_Your instructions_
Below are records; reproduce exactly the lines from the first through the one containing "Подписаться (533, 901)".

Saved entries
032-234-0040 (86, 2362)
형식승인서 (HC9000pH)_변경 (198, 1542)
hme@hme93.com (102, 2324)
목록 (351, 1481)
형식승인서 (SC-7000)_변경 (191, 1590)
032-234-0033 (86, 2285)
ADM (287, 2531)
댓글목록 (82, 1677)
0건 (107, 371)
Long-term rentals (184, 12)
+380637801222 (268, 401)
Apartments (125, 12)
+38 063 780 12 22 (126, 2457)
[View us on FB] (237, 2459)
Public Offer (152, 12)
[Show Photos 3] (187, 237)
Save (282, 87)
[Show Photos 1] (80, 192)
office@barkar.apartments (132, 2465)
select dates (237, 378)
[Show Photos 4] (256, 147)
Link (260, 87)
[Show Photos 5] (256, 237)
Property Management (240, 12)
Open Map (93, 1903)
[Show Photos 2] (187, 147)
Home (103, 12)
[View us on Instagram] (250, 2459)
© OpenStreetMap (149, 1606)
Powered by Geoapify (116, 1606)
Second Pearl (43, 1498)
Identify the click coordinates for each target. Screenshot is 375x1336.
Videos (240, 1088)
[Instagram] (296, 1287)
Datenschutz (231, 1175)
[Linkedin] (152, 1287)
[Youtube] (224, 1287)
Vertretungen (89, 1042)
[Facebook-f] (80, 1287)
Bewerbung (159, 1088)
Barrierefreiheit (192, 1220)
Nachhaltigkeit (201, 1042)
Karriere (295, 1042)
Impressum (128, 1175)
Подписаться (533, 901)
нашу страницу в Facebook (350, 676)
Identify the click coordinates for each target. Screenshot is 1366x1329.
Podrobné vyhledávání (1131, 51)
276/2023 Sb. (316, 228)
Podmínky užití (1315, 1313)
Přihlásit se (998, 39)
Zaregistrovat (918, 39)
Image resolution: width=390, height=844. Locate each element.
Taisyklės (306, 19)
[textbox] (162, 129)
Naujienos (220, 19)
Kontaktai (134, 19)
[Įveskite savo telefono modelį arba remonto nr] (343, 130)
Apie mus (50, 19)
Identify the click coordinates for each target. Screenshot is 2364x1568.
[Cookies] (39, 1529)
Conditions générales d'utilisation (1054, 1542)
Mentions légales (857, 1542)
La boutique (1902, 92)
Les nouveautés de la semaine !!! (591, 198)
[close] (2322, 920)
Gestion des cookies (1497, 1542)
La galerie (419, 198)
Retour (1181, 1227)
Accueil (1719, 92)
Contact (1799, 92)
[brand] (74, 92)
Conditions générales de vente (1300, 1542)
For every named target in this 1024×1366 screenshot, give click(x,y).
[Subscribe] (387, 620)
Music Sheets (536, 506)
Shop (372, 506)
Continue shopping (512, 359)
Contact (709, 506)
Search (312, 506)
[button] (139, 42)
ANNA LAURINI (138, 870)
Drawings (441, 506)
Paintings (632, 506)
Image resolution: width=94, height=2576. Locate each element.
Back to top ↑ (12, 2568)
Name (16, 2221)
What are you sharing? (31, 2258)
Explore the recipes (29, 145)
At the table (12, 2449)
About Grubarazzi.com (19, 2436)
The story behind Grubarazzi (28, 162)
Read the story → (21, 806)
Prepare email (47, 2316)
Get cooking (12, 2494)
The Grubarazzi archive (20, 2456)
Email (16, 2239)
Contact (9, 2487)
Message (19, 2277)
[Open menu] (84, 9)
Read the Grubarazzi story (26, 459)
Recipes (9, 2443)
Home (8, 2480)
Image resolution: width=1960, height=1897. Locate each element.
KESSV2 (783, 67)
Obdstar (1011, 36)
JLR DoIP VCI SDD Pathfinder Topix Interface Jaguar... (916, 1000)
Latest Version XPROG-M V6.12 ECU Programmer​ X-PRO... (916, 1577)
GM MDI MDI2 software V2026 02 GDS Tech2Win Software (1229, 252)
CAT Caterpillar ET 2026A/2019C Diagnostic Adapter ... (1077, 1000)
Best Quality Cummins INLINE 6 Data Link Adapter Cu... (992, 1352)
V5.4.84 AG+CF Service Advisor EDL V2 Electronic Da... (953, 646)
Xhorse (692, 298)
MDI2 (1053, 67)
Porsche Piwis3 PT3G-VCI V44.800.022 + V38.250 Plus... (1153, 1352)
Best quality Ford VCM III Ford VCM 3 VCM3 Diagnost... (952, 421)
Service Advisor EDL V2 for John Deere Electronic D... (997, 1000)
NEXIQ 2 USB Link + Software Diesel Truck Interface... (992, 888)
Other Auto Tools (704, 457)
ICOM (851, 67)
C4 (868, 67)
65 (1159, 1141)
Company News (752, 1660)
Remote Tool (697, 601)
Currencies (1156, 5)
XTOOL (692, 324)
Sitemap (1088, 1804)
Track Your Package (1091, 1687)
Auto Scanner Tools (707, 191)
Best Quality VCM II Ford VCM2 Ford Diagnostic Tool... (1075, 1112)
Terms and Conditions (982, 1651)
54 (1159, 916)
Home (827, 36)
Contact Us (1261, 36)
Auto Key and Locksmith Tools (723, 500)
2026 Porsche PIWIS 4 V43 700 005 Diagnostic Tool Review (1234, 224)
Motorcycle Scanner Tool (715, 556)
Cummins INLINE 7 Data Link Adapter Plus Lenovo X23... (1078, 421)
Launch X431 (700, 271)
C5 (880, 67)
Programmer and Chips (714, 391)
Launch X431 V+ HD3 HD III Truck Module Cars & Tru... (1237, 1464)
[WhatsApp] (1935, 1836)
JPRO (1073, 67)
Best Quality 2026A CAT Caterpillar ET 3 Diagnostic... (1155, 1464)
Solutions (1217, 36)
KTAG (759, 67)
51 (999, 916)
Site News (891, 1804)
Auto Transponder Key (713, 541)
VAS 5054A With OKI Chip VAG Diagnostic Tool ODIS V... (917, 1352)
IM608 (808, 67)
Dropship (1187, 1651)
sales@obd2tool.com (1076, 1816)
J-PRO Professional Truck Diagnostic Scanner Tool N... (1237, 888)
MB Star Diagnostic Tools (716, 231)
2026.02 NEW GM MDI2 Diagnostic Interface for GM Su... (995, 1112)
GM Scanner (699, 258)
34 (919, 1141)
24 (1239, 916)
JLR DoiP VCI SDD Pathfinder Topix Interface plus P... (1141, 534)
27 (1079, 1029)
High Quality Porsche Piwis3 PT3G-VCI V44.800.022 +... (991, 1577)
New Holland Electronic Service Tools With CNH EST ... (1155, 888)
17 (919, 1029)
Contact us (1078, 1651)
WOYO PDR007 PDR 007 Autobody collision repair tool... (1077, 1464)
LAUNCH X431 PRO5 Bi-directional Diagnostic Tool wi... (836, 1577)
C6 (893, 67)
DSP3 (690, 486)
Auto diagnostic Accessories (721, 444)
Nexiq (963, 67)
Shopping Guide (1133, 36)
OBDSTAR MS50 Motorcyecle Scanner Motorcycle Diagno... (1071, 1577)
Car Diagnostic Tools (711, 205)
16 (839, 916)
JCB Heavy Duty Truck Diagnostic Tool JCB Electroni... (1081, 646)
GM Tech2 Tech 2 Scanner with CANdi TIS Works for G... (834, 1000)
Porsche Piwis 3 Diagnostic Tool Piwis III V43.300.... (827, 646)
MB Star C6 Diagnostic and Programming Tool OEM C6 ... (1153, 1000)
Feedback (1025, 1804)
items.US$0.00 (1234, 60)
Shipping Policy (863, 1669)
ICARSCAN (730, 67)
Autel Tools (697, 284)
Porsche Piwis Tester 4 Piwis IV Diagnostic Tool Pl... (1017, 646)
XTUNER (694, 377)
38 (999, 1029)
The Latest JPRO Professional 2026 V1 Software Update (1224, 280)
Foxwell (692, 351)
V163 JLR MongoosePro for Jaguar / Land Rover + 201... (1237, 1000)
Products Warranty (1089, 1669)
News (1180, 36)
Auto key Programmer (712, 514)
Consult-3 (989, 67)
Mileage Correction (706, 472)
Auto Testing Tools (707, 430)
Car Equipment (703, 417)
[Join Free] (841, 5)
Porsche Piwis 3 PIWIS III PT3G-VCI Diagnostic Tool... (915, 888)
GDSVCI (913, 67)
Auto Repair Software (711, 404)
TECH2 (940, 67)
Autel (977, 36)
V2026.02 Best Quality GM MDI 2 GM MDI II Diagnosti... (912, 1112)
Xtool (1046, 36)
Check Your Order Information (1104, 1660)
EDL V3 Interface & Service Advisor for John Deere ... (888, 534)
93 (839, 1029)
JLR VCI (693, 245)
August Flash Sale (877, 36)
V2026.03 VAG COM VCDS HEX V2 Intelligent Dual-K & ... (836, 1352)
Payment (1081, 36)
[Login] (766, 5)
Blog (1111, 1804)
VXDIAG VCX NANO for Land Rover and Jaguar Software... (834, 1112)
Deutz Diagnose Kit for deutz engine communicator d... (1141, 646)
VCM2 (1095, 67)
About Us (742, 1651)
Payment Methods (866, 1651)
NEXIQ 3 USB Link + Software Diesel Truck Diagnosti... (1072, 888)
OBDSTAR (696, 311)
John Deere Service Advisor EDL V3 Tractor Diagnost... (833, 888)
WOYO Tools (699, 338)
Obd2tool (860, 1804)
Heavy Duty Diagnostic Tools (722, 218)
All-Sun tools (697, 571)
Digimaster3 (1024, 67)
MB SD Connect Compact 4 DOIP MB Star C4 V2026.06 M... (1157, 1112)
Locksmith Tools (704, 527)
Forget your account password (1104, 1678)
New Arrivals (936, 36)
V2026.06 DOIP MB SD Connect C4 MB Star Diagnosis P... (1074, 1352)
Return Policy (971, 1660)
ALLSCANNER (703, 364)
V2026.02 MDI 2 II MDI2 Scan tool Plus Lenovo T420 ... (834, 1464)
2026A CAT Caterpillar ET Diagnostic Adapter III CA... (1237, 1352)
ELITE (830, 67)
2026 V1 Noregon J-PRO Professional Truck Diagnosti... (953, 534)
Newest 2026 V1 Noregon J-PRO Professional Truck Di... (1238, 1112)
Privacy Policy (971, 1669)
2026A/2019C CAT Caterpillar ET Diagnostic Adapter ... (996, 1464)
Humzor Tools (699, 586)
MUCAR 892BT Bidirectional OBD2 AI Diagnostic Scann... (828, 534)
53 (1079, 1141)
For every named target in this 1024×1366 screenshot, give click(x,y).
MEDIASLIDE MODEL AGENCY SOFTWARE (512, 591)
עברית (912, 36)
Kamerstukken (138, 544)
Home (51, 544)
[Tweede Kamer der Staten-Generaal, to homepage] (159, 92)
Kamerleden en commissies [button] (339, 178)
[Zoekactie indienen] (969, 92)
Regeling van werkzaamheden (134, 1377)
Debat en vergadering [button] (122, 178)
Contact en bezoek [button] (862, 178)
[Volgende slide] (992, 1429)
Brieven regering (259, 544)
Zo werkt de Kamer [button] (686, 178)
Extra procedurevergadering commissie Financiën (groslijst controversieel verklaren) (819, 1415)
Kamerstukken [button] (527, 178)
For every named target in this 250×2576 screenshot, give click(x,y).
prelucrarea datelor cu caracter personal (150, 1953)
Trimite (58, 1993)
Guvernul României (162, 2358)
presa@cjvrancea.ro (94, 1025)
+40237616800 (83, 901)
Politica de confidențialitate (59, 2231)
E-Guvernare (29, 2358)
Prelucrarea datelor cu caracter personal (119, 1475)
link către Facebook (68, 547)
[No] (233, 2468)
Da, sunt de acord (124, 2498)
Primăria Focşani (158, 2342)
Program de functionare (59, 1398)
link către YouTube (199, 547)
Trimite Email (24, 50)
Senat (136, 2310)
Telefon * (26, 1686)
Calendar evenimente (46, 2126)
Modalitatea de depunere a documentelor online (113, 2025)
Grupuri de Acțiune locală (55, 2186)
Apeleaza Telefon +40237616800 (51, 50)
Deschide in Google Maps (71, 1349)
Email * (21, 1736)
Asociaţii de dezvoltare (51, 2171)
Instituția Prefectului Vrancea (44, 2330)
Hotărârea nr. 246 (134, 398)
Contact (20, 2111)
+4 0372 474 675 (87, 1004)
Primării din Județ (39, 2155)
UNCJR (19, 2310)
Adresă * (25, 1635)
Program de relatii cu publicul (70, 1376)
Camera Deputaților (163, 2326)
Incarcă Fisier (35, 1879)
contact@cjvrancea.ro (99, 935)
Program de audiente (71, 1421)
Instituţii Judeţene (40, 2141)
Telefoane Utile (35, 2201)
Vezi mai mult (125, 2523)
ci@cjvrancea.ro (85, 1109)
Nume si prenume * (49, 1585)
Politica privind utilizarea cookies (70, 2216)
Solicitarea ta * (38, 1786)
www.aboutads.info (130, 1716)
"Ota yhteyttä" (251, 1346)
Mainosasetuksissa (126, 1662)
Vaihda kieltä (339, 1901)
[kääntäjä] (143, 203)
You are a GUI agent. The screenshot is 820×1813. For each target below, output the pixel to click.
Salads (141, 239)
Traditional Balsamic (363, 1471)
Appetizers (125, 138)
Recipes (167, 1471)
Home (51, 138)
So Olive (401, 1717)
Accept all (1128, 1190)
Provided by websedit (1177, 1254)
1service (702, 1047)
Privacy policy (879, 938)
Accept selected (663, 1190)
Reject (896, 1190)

_Completed task_
032-234-0040 (86, 2362)
형식승인서 (HC9000pH)_변경 (198, 1542)
hme@hme93.com (102, 2324)
목록 (351, 1481)
형식승인서 (SC-7000)_변경 (191, 1590)
032-234-0033 (86, 2285)
ADM (287, 2531)
댓글목록 (82, 1677)
0건 (107, 371)
Long-term rentals (184, 12)
+380637801222 (268, 401)
Apartments (125, 12)
+38 063 780 12 22 (126, 2457)
[View us on FB] (237, 2459)
Public Offer (152, 12)
[Show Photos 3] (187, 237)
Save (282, 87)
[Show Photos 1] (80, 192)
office@barkar.apartments (132, 2465)
select dates (237, 378)
[Show Photos 4] (256, 147)
Link (260, 87)
[Show Photos 5] (256, 237)
Property Management (240, 12)
Open Map (93, 1903)
[Show Photos 2] (187, 147)
Home (103, 12)
[View us on Instagram] (250, 2459)
© OpenStreetMap (149, 1606)
Powered by Geoapify (116, 1606)
Second Pearl (43, 1498)
Identify the click coordinates for each target. Screenshot is 375x1336.
Videos (240, 1088)
[Instagram] (296, 1287)
Datenschutz (231, 1175)
[Linkedin] (152, 1287)
[Youtube] (224, 1287)
Vertretungen (89, 1042)
[Facebook-f] (80, 1287)
Bewerbung (159, 1088)
Barrierefreiheit (192, 1220)
Nachhaltigkeit (201, 1042)
Karriere (295, 1042)
Impressum (128, 1175)
Подписаться (533, 901)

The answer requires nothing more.